Though members from several interested parties told Education Week that a lawsuit was in the works, none would go on the record late last week.
However, the Utah Education Association’s government-relations specialist, Vik Arnold, was quoted in the Deseret Morning News, a Salt Lake City-based newspaper, earlier in the week as saying that the Utah Public Education Coalition, which includes the state’s teachers’ union, school boards’ association, society of superintendents, parent-teacher organization, and other groups, was “reviewing legal strategies and options.”
At issue, opponents say, is a provision in the state constitution, much like those in other states, that prohibits the state from making “any appropriations for the direct support of any school or educational institution controlled by any religious institution.”

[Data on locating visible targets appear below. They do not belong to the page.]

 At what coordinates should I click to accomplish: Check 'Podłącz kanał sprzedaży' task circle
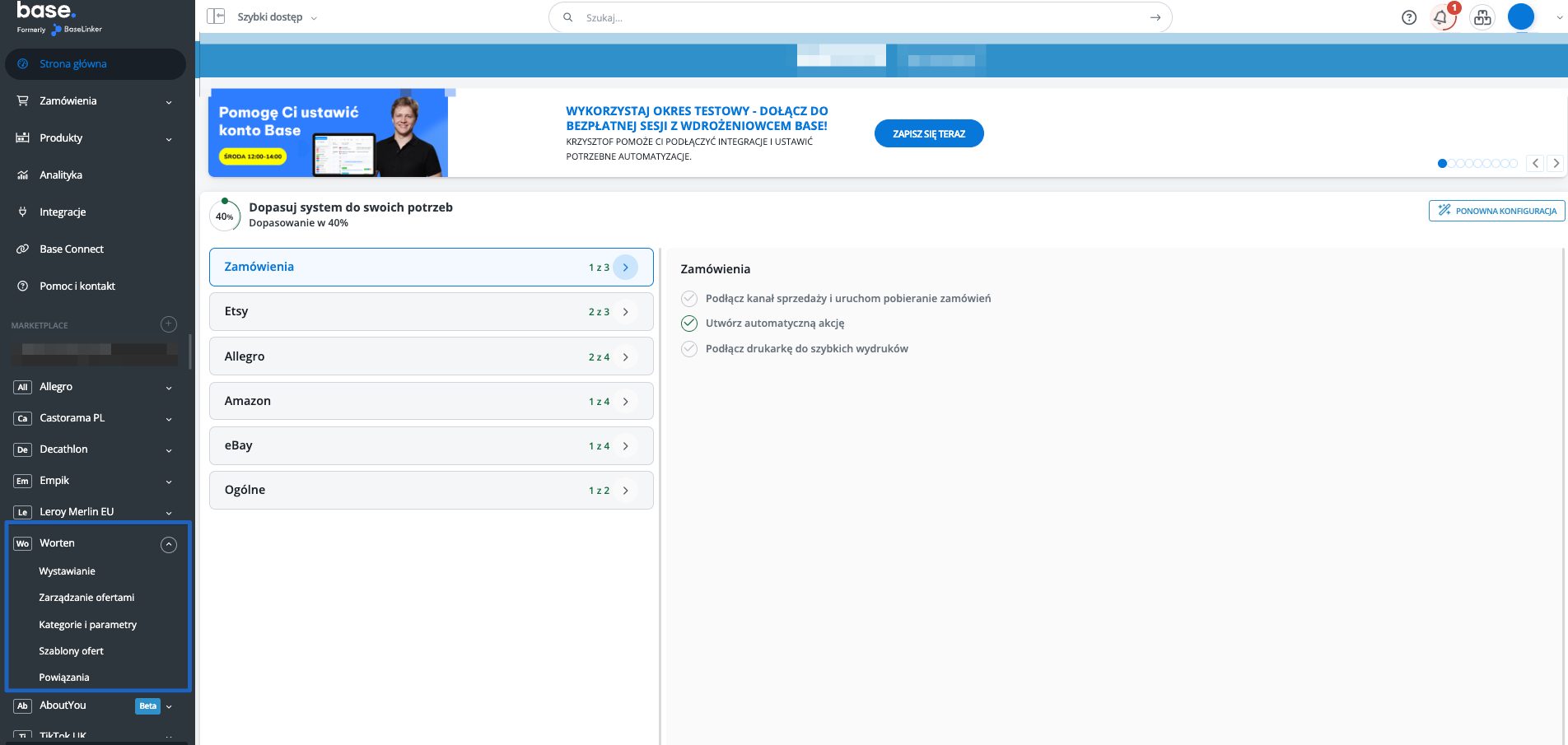pyautogui.click(x=689, y=299)
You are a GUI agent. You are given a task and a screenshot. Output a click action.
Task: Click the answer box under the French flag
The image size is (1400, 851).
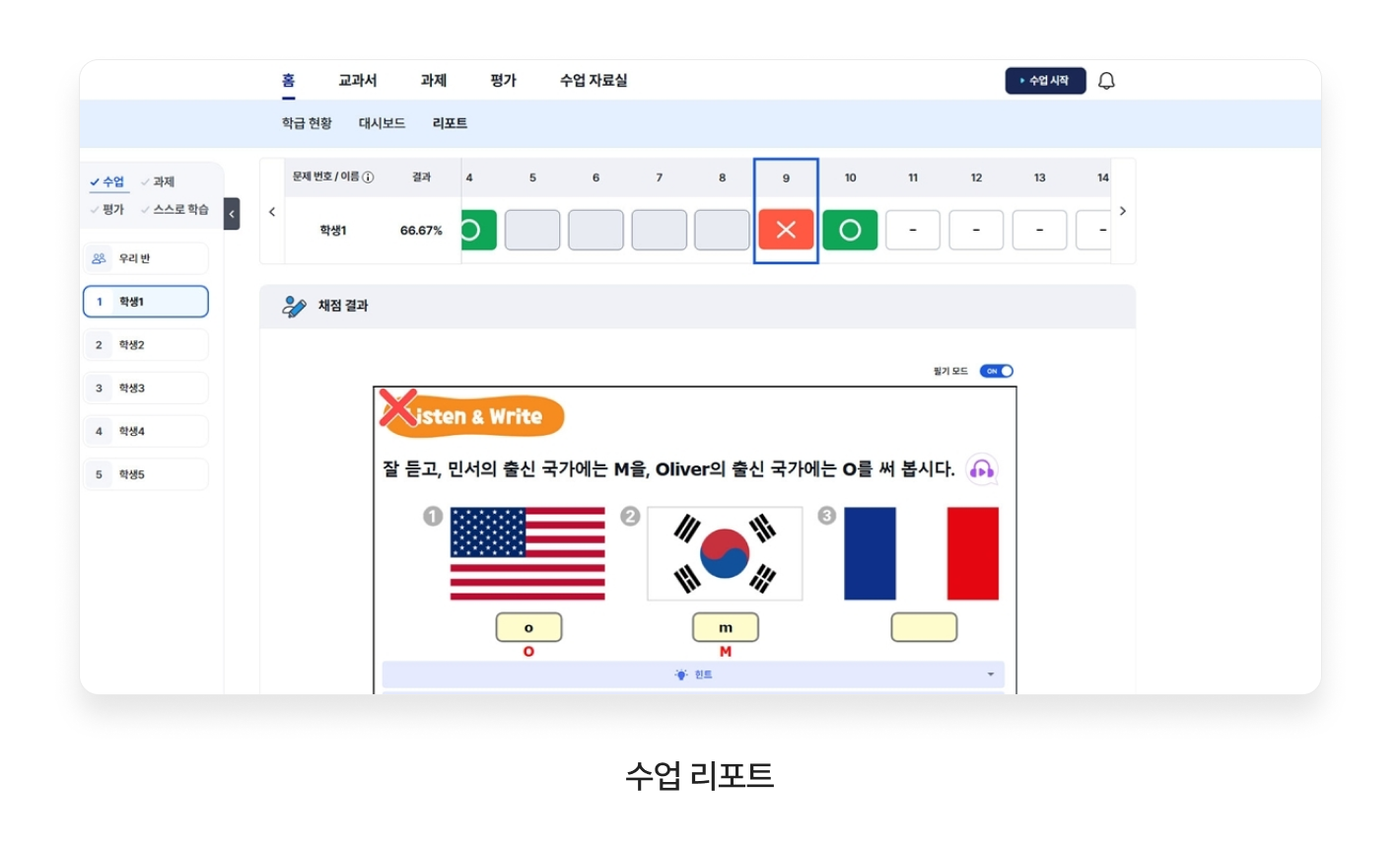point(923,627)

If the state gives families money to use at private schools, it’s “unquestionable that some of those will be religious schools,” Ms. Schaeffer of People for the American Way said.
‘Neutral Program’
About 15,000 students are enrolled in approximately 100 private schools in the state, of which more than half are religious. Utah’s relatively small private school sector—enrolling just 3 percent of the school-age population, compared with 10 percent for the national K-12 population—is attributed to the fact that some 60 percent of its 2.5 million residents are members of the Church of Jesus Christ of Latter-day Saints, which doesn’t operate any schools in the state.

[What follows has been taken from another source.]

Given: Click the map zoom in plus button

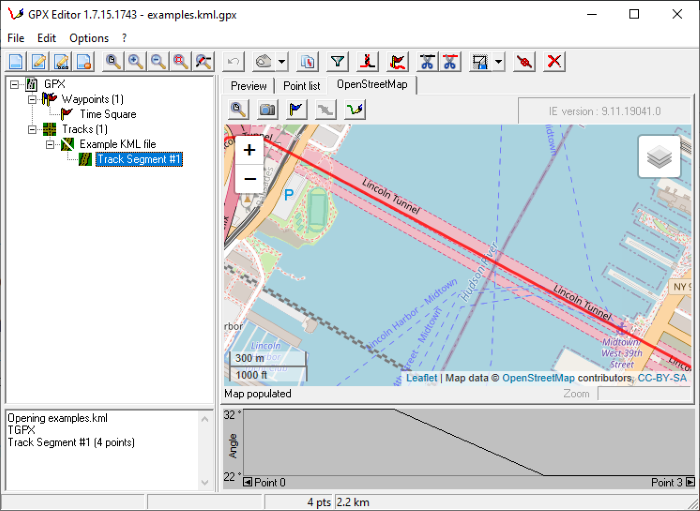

Chip Mellor, the president and general counsel of the Institute for Justice, an Arlington, Va.-based legal firm that defends voucher programs in court, said that Utah’s new voucher plan is a “neutral program that neither favors nor disfavors religion,” since parents, not the state, choose which schools receive the money.
His organization successfully argued the U.S. Supreme Court case that upheld Cleveland’s state-enacted voucher program for low-income students. That 2002 decision found that the program did not violate the U.S. Constitution because it allows “individuals to exercise genuine choice among options public and private, secular and religious.”
Ms. Schaeffer said that while the new Utah program may pass federal muster, it violates the state constitution because religious schools would still end up receiving state funds.
“The state constitution says what it says for a reason,” she said.
In the absence of a legal challenge, at least for the time being, the Utah Office of Education plans to go ahead with the program, said Carol Lear, the agency’s director of school law and legislation. Under the law, the agency is required to have the program’s rules in place by May 15 so that it can begin in the 2007-08 school year.